Grain de sel GB : Alors que la Russie vient de reconnaître l’autonomie des régions séparatistes de l’Ukraine, l’Union européenne s’apprête à décider de sanctions et le spectre de la guerre inquiète les esprits. La Fondation Robert Schuman propose une analyse des enjeux juridiques de cette crise aux portes de l’Europe.

Les actions russes en Ukraine – depuis 2014 – et les tensions auxquelles elles donnent lieu occultent
les aspects juridiques de ces agressions ouvrant ainsi la voie à la propagande et aux approximations.
Pour contribuer à mieux comprendre les enjeux, la présente contribution se limite aux aspects juridiques
d’une question, par ailleurs éminemment politique.

Longtemps la diplomatie russe s’est attachée au respect strict et formel des règles du droit
international, s’y « cramponnant » parfois pour résister aux revendications des peuples. Même
lors de la succession de l’URSS, cette constante a été respectée. Cependant, les agissements en
Crimée et dans le Donbass depuis 2014 ont marqué l’abandon de ce formalisme alors que la diplomatie
du Kremlin met en avant la nécessité de conclure de nouveaux traités avec les Etats-Unis et les Etats
européens pour consacrer ses revendications.

Depuis 1945, le continent européen n’avait pas connu de questionnement aussi dramatique
que celui de la remise en cause par la Russie des frontières issues du Second conflit mondial,
et confirmées notamment par l’Acte final de la Conférence d’Helsinki en 1975. Ni l’éclatement de
l’Union soviétique, ni la réunification allemande, deux évènements d’importance majeure,
n’avaient donné lieu à un tel revirement russe.
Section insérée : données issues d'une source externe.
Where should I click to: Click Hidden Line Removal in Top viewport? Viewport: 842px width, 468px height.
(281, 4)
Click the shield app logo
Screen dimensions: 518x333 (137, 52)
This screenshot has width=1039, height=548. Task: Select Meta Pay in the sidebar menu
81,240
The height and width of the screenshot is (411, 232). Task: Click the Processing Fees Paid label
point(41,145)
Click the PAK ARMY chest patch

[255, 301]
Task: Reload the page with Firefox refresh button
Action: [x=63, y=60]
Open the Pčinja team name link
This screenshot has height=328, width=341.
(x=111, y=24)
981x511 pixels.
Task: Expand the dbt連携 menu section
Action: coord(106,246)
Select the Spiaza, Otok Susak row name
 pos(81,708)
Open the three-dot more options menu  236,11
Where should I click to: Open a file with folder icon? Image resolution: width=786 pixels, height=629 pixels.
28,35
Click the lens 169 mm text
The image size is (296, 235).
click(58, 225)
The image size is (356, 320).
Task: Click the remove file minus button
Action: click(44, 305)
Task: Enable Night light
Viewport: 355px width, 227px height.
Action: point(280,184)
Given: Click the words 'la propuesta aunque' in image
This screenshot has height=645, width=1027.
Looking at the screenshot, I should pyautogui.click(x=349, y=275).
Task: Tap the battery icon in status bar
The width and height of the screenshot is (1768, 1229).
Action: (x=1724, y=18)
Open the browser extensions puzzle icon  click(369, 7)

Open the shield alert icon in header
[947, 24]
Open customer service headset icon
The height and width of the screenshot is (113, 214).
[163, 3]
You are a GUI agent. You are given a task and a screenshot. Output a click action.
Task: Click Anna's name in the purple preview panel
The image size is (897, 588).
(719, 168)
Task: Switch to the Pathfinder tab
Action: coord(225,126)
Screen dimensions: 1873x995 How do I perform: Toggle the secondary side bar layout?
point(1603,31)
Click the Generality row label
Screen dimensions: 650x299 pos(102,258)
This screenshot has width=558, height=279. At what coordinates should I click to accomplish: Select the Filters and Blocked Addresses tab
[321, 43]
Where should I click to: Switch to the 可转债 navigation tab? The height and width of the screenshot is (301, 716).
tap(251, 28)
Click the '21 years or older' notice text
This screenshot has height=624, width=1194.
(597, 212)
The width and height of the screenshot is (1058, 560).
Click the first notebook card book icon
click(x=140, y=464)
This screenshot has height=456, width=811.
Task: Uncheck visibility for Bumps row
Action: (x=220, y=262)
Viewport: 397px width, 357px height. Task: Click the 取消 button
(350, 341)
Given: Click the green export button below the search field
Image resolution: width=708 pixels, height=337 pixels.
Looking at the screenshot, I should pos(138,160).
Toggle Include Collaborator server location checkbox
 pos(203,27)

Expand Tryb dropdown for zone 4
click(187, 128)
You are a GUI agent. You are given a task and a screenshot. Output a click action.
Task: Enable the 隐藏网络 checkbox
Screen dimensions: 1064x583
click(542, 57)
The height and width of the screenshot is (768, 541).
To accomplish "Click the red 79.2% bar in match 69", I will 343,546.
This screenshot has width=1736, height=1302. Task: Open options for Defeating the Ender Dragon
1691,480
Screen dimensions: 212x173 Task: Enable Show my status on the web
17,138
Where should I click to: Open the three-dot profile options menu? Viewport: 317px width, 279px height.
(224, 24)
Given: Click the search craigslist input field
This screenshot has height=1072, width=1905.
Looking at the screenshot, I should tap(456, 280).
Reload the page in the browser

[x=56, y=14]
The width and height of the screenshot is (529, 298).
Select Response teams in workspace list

Quelles qu’en soient les raisons, en effet, la réapparition, depuis 2008 aux confins de l’Union
européenne, de l’usage de la force armée et de méthodes bannies du continent, est pour l’Union
et ses dirigeants une interpellation très violente, puisqu’elle s’est construite sur le droit et par
le droit, qu’elle fonctionne, y compris dans les difficultés, grâce au droit, accepté et respecté et
que cela l’avait conduite à profiter d’une stabilité exceptionnelle au regard de son douloureux passé.

En annexant la Crimée et en participant à la remise en cause de l’intégrité territoriale de l’Ukraine, la Russie de Vladimir Poutine viole les textes fondamentaux des Nations unies, les statuts du Conseil de l’Europe dont est membre la Russie, au moins deux traités régionaux organisant la paix en Europe et deux traités bilatéraux signés avec l’Ukraine, ainsi, au passage, que les constitutions d’Ukraine et de Crimée.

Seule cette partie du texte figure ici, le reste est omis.